Samples of liquid crystalline poly(γ-benzyl-glutamate) solutions are sheared between glass surfaces with gaps, d = 10-500 μ, and shearing velocities, V = 0·05-10 000 μs^-1 so that the Ericksen number E ≡ Vdγ₁/K is varied over a large range, E ≈ 1-10⁷. Here γ₁ is the rotational viscosity and K₁ is the Frank splay constant, with γ₁/K₁ estimated to be approximately 1 s μ^-2 for our samples. We observe by polarizing microscopy a sequence of transitions with increasing Ericksen number analogous to that observed in small molecule tumbling nematics: namely rotation of the director out of the shearing plane and into the vorticity direction at Vd ≈ 25 μ² s^-1, and formation of roll cells at Vd ≈ 50 μ² s^-1. The roll cells become finer with increased Vd in accord with predictions of linear stability theory using the Leslie-Ericksen equations, and at Vd ≳ 500 μ² s^-1, the cells become very irregular, producing director turbulence.
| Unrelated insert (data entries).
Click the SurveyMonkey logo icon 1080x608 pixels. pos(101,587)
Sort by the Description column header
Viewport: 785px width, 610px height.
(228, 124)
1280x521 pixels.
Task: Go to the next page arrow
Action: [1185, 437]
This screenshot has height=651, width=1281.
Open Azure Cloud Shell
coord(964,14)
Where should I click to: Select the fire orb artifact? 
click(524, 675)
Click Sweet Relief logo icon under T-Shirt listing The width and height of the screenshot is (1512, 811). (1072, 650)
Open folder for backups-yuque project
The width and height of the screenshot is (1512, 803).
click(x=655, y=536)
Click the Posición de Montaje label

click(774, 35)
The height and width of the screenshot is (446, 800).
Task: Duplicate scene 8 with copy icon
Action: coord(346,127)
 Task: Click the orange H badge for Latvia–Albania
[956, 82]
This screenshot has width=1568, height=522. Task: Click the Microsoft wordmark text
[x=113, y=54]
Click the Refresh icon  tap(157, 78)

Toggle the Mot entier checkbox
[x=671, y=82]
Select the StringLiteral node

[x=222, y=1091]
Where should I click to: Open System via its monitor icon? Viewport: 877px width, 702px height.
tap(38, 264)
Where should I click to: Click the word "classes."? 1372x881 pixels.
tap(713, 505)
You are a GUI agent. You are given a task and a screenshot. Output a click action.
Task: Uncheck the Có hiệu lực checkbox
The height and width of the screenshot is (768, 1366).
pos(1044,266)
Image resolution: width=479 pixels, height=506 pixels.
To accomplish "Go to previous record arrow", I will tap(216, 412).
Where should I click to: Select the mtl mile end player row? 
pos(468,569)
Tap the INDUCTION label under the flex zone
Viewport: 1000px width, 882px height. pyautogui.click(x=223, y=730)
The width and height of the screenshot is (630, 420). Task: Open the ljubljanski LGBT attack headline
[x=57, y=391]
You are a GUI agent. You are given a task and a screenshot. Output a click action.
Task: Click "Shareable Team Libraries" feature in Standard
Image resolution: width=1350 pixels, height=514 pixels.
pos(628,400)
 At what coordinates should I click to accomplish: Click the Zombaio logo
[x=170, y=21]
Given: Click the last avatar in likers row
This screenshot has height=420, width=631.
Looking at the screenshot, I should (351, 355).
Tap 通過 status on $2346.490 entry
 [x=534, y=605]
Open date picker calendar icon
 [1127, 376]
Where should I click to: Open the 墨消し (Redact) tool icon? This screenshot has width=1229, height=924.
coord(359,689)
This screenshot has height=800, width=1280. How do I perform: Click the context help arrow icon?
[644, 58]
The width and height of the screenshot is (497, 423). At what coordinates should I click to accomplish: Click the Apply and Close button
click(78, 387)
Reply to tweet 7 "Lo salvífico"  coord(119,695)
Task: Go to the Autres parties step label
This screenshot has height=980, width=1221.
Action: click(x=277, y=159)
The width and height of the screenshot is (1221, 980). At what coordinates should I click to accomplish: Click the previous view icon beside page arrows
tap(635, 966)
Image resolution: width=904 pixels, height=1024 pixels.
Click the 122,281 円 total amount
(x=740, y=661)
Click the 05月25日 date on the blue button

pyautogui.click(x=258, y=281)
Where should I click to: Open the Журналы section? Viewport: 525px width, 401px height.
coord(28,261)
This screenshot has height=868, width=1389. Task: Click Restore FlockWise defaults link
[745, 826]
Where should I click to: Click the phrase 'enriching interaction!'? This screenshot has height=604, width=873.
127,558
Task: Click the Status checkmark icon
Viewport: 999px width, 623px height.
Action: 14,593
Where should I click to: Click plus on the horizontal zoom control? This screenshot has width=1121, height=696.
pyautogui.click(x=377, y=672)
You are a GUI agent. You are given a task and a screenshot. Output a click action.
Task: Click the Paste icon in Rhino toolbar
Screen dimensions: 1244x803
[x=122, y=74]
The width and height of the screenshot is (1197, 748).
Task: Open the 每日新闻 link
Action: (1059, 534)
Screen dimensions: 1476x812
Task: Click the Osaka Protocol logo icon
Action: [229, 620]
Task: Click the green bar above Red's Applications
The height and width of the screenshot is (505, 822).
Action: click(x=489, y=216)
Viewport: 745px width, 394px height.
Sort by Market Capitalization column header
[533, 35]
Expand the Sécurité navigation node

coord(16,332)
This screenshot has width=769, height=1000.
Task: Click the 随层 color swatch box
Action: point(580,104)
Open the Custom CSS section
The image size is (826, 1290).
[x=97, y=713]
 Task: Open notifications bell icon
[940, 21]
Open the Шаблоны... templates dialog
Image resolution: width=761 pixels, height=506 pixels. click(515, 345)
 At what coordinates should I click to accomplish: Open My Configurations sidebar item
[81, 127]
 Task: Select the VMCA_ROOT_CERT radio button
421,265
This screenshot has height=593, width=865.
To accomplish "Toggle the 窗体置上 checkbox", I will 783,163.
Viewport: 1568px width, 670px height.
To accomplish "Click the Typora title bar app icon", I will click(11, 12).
The turbulence becomes finer in scale as Vd increases, reaching sub-micron, and possibly molecular scales when Vd ≧ 10⁵ μ² s^-1. At the highest velocities, transitions in orientation and texture are controlled by the Deborah number De≡λV/d, where λ is the molecular relaxation time, and uniform texture-free samples are obtained when De ≳ 5.